The name Dorset Mountain struck Hitchcock as underwhelming and nonspecific. It was, in fact, he argued, “no name at all, as there are more mountains than one in Dorset.” In fact, as if to prove his point, the town had another peak in its northwest corner also known as Dorset Mountain.
Hitchcock, who was a professor and president of Amherst before becoming Vermont’s state geologist, had a thing against the way Vermonters named their peaks. Too often, he believed, mountains were given names that “derived from some trivial circumstance.” Such names were “not only devoid of all good taste, but convey only low or ridiculous ideas.”
Hitchcock, who was also a Congregational minister, provided numerous examples of such “vulgar” names: Mount Tom, Joe’s Hill, Tug Mountain, Bone Mountain, Cobble Mountain, Potato Hill (he knew of at least two of those in Vermont), Devil Hill, Swearing Hill (supposedly named for an incident in which two hunters exchanged choice words over who should claim some game) and Camel’s Hump, or, worse presumably, Camel’s Rump.
Hitchcock was an educated man who believed Greek and Latin words were more poetic than English ones. He seemed to believe that these words were more timeless, though you could argue that his fixation with the Greeks and Romans, which was common in the United States during much of the 19th century, was merely faddish. Other acceptable names, according to Hitchcock, were ones in Hebrew or Native American languages.
Poring over Vermont maps as the state geologist, Hitchcock must have found some names to his liking. The state has a few mountains that are identified from Native American names, including Ascutney (apparently arising from an Abenaki word “Ascutegnik,” though some claim it somehow came from either “Casadnac or “Mahpscadna”), Moosalamoo, Nickwackett and Pico. The Hoosic and Taconic ranges both also owe their names to Indian words.
So too does Mount Equinox, maybe. Some suggest that the name is an Anglicization of an Indian word, “Ekwanok.” Competing theories claim it originated from an Abenaki word meaning “place of fog,” or a word from the distant Chippewa tribe meaning “place of the woman.” A prominent scholar of Native American languages, however, questioned whether such a word actually existed. Yet another story states that the state surveyor general dubbed it Equinox, in 1823, because he surveyed the mountain near the autumnal equinox.
_ _ _
PROBLEM TO WORK ON:
Continue the passage on Vermont mountain names, picking up right after its final sentence. The records that come after this have no connection to the passage on Vermont mountain names.

PROVIDED MATERIAL:
_ _ _
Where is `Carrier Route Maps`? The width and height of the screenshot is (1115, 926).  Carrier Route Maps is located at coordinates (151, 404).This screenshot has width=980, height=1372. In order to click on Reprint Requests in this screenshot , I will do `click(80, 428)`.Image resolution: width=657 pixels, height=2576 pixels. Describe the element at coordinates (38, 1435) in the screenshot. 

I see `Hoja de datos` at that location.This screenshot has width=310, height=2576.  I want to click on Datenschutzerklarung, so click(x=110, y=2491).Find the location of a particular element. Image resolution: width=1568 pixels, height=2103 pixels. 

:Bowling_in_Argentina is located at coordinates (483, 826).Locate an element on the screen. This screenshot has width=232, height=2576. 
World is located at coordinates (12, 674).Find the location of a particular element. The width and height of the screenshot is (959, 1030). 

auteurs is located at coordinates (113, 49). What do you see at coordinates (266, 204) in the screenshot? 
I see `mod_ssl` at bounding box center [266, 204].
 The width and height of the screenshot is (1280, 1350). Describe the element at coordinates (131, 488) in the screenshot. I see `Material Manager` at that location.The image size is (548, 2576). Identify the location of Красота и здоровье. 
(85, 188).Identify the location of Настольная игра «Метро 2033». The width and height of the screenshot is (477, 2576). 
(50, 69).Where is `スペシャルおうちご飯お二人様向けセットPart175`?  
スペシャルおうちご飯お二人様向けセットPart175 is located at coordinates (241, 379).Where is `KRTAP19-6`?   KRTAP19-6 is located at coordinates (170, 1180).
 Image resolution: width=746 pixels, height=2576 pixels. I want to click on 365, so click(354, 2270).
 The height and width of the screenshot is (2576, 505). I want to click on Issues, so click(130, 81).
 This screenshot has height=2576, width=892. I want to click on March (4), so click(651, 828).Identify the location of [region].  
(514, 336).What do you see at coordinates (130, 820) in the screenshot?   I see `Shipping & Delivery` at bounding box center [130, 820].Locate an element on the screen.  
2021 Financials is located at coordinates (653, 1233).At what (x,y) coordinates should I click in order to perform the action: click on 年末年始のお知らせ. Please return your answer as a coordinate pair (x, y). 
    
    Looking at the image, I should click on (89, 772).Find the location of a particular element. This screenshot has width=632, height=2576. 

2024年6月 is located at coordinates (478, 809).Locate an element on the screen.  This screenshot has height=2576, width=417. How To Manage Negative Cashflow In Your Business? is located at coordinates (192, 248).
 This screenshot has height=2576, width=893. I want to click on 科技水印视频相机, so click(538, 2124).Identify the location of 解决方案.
_ _ _
SOLVED PROBLEM:
As a minister, Hitchcock would probably have found nothing wrong with the state’s biblically inspired peaks, among them Bible, Carmel, Christian, Job, Madonna, Pisgah (of which there are several) and Zion. He also probably would have approved of Minister Hill, if only Vermonters hadn’t created at least three of them.
How they were named
People often name mountains after what they resemble. That gave us numerous peaks named for colors. The state has several mountains and hills named black, white, green, sable and so on. The color choice might have come down to the season during which it was named.
Some peaks carry the names of plants or animals. Refer to Bear Mountain or Bear Hill and you
wouldn’t be narrowing things down much. The state has at least 10 heights honoring bears, and a similar number named for Hedgehogs.
Camel’s Hump got its name from its supposed resemblance to a dromedary. Apparently whoever named it had never seen a camel. The French were closer to the mark. They called it Le Lion Couchant, which can be translated as Lying Lion, but that sounds a bit ridiculous in English. It could also be translated as Sleeping Lion, which might have appealed to Revolutionary-era Vermonters, who wanted to be seen as a menacing presence if disturbed by their various foes, be they Yorkers or Brits.
Naming mountains after people was also popular. Mount Abraham in Lincoln was originally Potato Hill, because early settlers thought that’s what it looked like. Others called it Lincoln Mountain after the town in which it sits, which was itself named after Benjamin Lincoln, a Revolutionary War general.
When Joseph Battell purchased the mountain, he renamed it Mount Abraham for the martyred president, Abraham Lincoln. He could of course have just kept the name and told people it now referred to another, more famous Lincoln. But who can resist getting to name a mountain? Apparently not Battell.
An early conservationist, Battell used his inherited fortune to purchase and preserve many of the Green Mountains, including Camel’s Hump. Among the mountains he named were Nancy Hanks Peak, in honor of President Lincoln’s mother, and Grant Mountain, after Gen. Ulysses S. Grant. Battell’s own name adorns a mountain in Ripton.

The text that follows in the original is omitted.